"Deep neural networks work like a Swiss army knife"

Prof. Bölcskei, what is your main area of research?

Our main field are the mathematical information sciences, i.e. mathematical theories of information processing systems and their fundamental limits as well as mathematical modelling and the analysis of these models. Currently, we conduct research in the fields of machine learning, mathematical signal processing and statistics.

What brought you to this field of research? Why does it fascinate you?

Since I could not make up my mind when I was in high school and both subjects were very appealing to me, I decided to study a mix of electrical engineering and mathematics. That was exactly the right thing for me, as I had always wanted to work at the interface of these two disciplines. One could say that the same two subjects have fascinated me for 30 years. I wanted to do something that combines exciting applications with beautiful mathematics.
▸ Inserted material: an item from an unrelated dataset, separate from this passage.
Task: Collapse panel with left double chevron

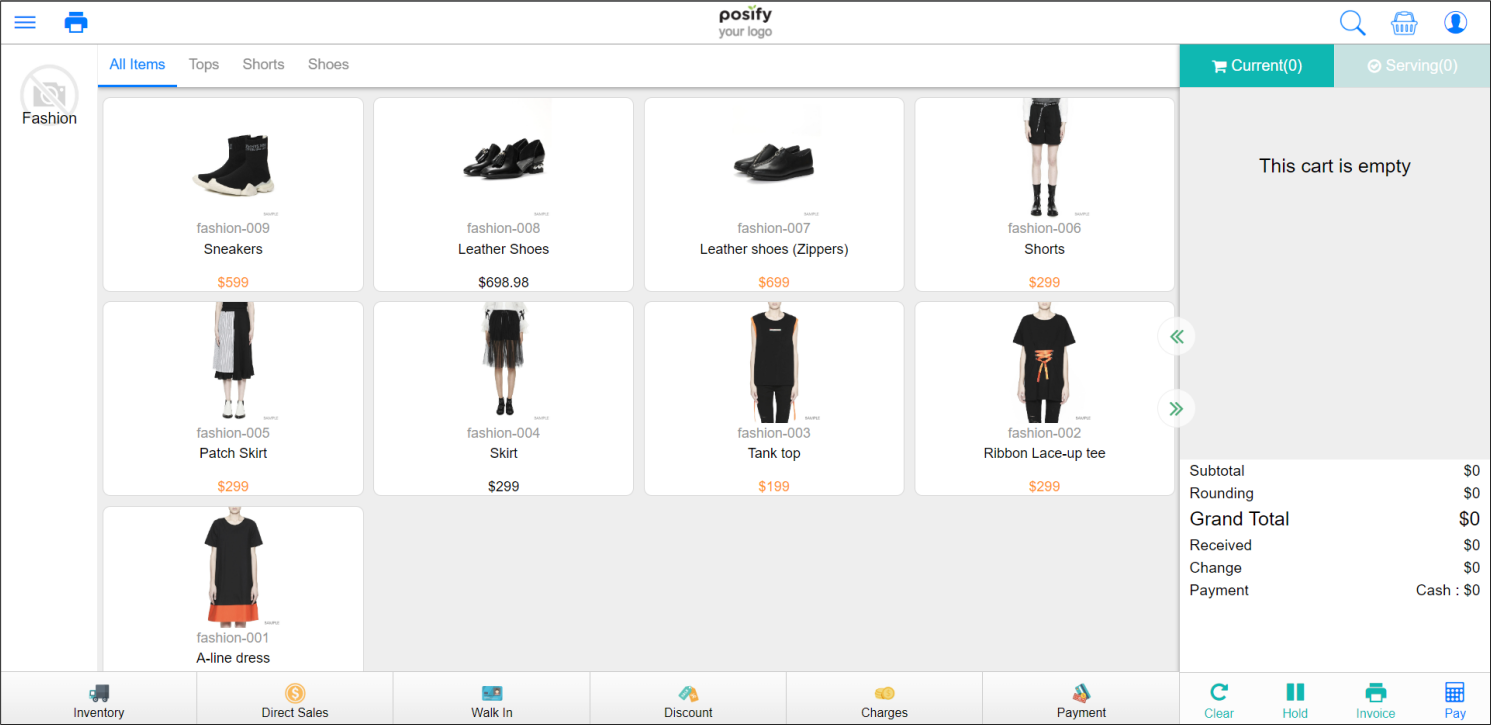Action: 1176,336
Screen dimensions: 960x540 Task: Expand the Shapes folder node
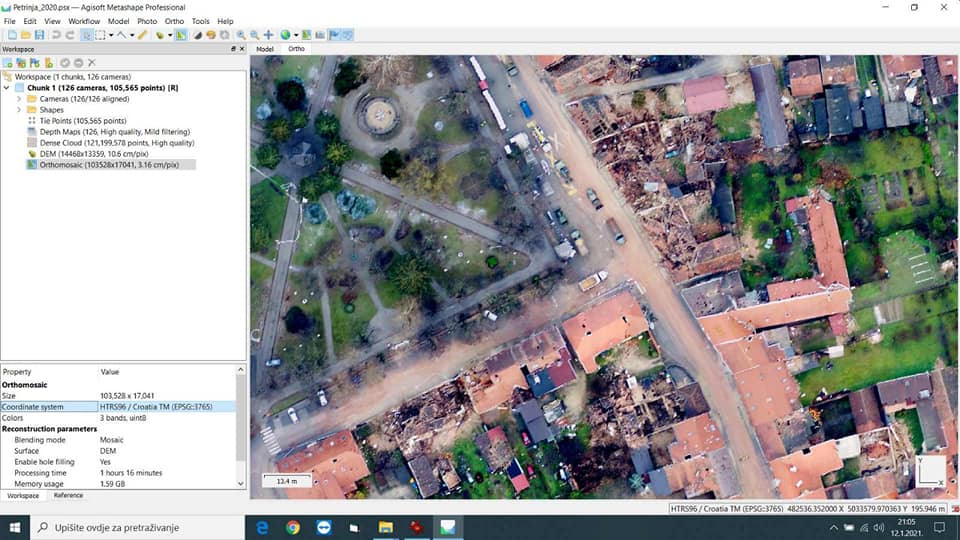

Some time ago your professorship was renamed from "Chair for Communication Theory" to "Chair for Mathematical Information Science". What was the reason?

The renaming reflects the current research focus of my group and could actually have been done much earlier. About ten years ago, my research began to shift to the area of "data science". It became gradually clear that this should be reflected in the name of my research group. Nowadays, it is hardly possible to conduct research in just one field for an entire scientific career because developments have become so fast-paced.

According to the homepage of your research group, you are "currently interested in developing a mathematical theory of ´Deep Learning´". What does that exactly mean?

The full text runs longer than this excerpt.